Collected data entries
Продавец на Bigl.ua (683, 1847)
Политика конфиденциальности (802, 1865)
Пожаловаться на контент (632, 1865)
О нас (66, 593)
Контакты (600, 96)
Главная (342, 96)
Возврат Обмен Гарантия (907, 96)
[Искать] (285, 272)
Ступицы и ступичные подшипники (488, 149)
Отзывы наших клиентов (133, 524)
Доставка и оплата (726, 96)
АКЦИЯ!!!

TASK BRIEF:
Emit only the final stretch of the records: the line containing "Контакты (600, 96)" through the end, each line exactly as it stands.

SOLUTION FOR THIS PROBLEM:
Контакты (600, 96)
Главная (342, 96)
Возврат Обмен Гарантия (907, 96)
[Искать] (285, 272)
Ступицы и ступичные подшипники (488, 149)
Отзывы наших клиентов (133, 524)
Доставка и оплата (726, 96)
АКЦИЯ!!!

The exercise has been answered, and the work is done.